▶ **Data for analysis**
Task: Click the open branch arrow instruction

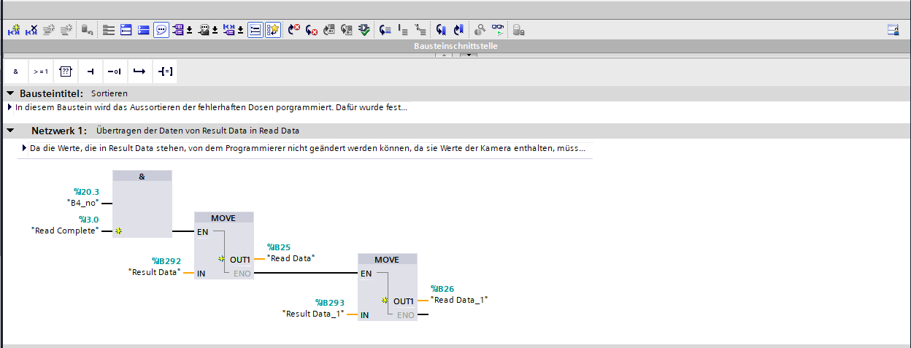Action: pos(139,71)
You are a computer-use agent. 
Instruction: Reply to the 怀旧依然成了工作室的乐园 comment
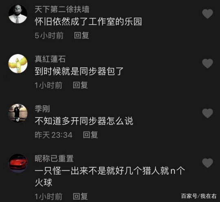pyautogui.click(x=81, y=35)

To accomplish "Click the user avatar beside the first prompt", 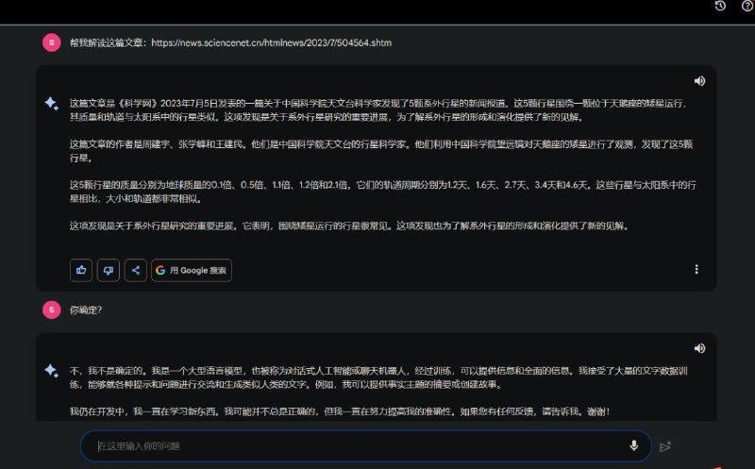I will pyautogui.click(x=51, y=42).
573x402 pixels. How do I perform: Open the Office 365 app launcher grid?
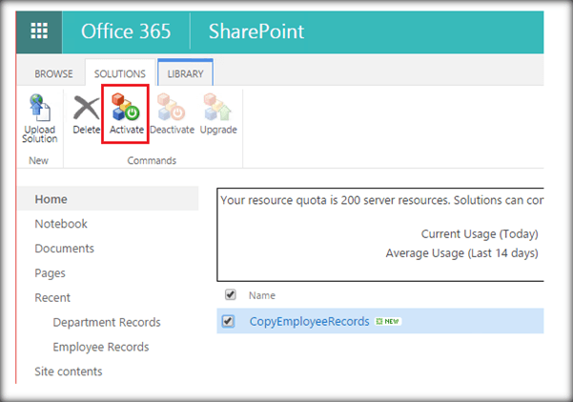click(x=39, y=31)
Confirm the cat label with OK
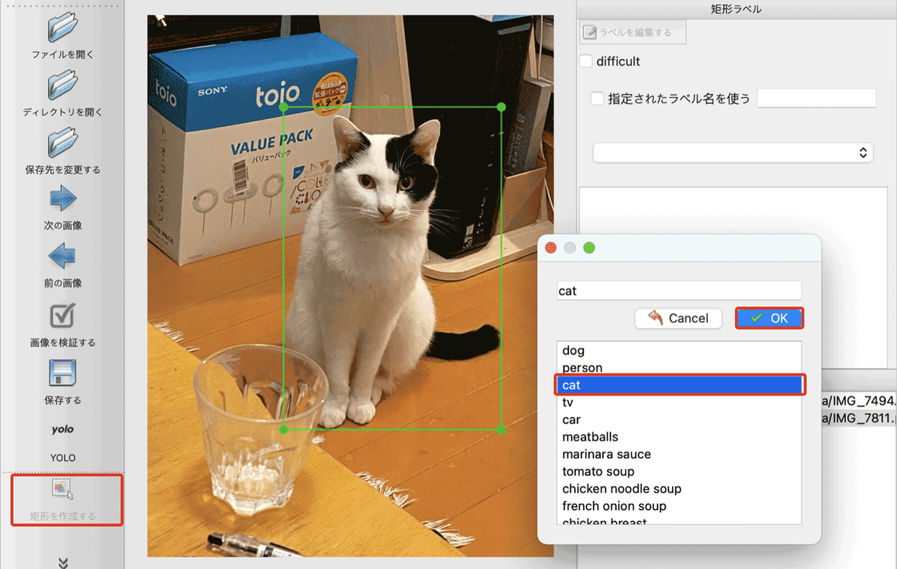Viewport: 897px width, 569px height. [769, 318]
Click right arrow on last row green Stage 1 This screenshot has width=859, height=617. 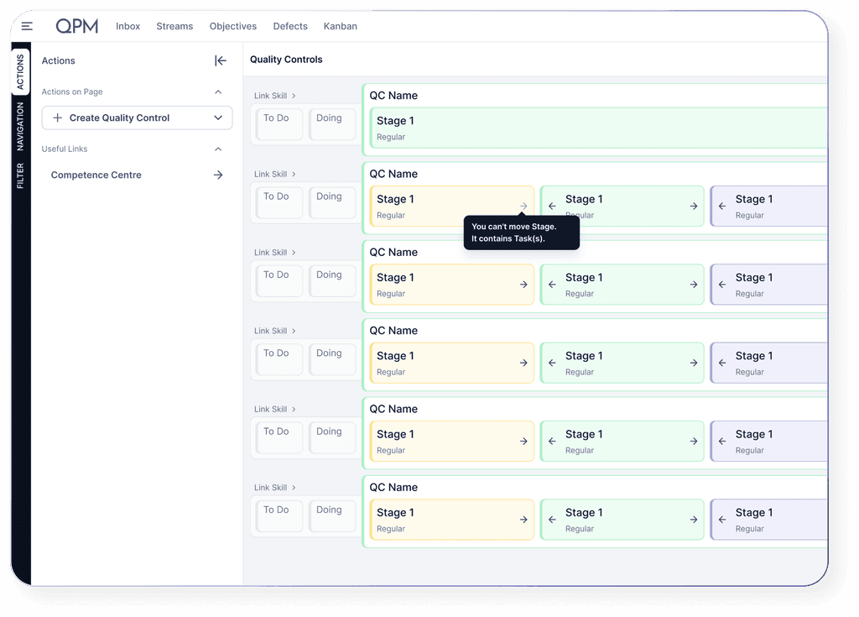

▶ **Your task**
Look above for the line containing "573x402 pixels. How"; output that line and all lines after it through the last one exactly, without the pictures.

▶ **Task solution**
573x402 pixels. How do I perform: Open the Office 365 app launcher grid?
click(x=39, y=31)
Confirm the cat label with OK
Viewport: 897px width, 569px height. [769, 318]
Click right arrow on last row green Stage 1 This screenshot has width=859, height=617. 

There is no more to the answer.